WASHINGTON – Despite the three-tenths of a percentage point decline in its unemployment rate in April, to 8.8 percent, Rhode Island still has the sixth-highest jobless rate in the nation, according to data released Friday by the U.S. Bureau of Labor Statistics.
Nevada retained the top spot, with an unemployment rate of 9.6 percent, a one-tenth of a percentage point drop from March. Rounding out the first five on the list were Illinois (with a rate of 9.3 percent), Mississippi (9.1 percent), California (9.0 percent) and North Carolina (8.9 percent). New Jersey, at 8.7 percent, was right behind Rhode Island.

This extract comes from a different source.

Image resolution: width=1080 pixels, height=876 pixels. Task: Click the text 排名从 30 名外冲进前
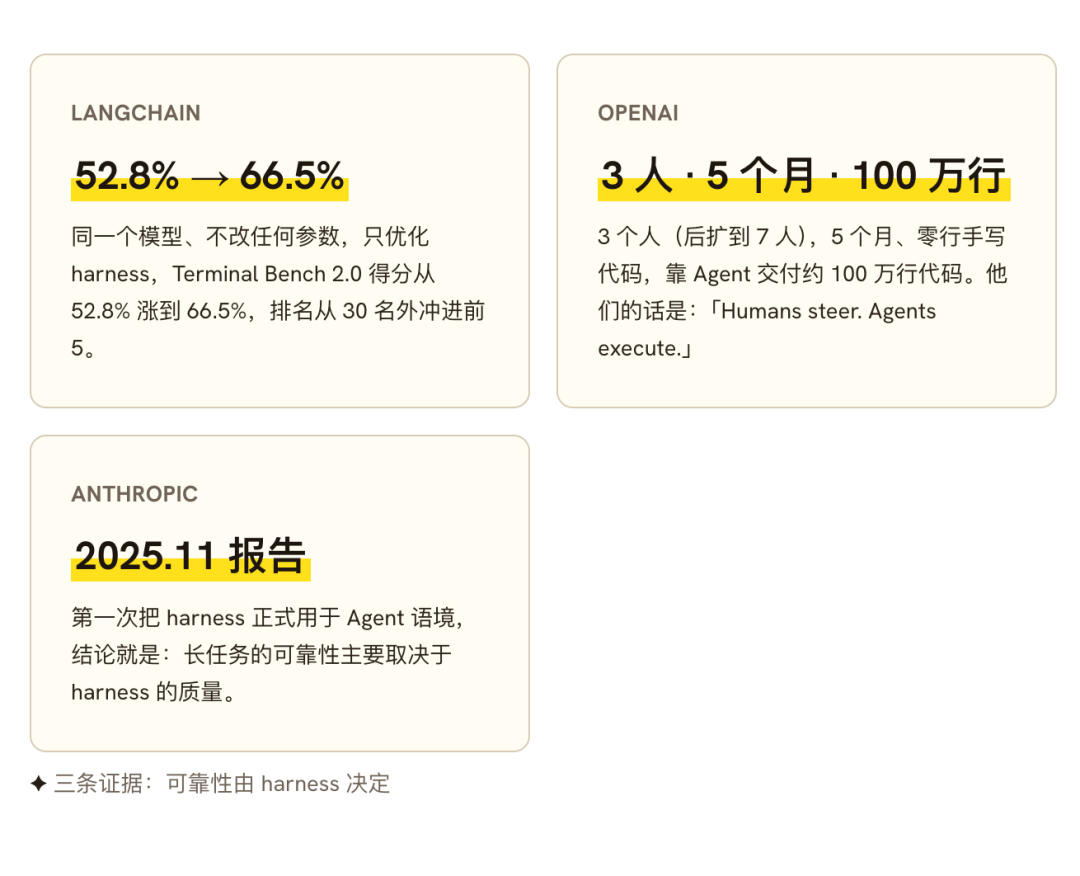point(377,311)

The national, seasonally adjusted rate was 7.5 percent for the month.
Rhode Island’s decline of 1.8 percentage points from April 2012 to last month was driven both by an increase in the number of people working in the state of 2,700 (to 467,400) and a drop in the size of the labor force in the state of 700 (to 558,200).
The Ocean State continues to lag the unemployment rate in New England, according to the BLS, which posted a seasonally adjust rate in April of 6.8 percent, a drop of four-tenths of a percentage point from April 2012. Only the West North Central (5.4 percent) and West South Central (6.3 percent) census divisions did better than New England for the month. Of the nine geographic divisions, the Pacific division turned in the worst performance, posting an unemployment rate of 8.5 percent in April.
Leading the way for the northeast corner of the nation was Vermont, with a jobless rate of 4 percent in April, followed by New Hampshire (5.5 percent), Massachusetts (6.4 percent), Maine (6.9 percent) and Connecticut (8 percent). The United States’ lowest unemployment rate was reported by North Dakota, at 3.3 percent.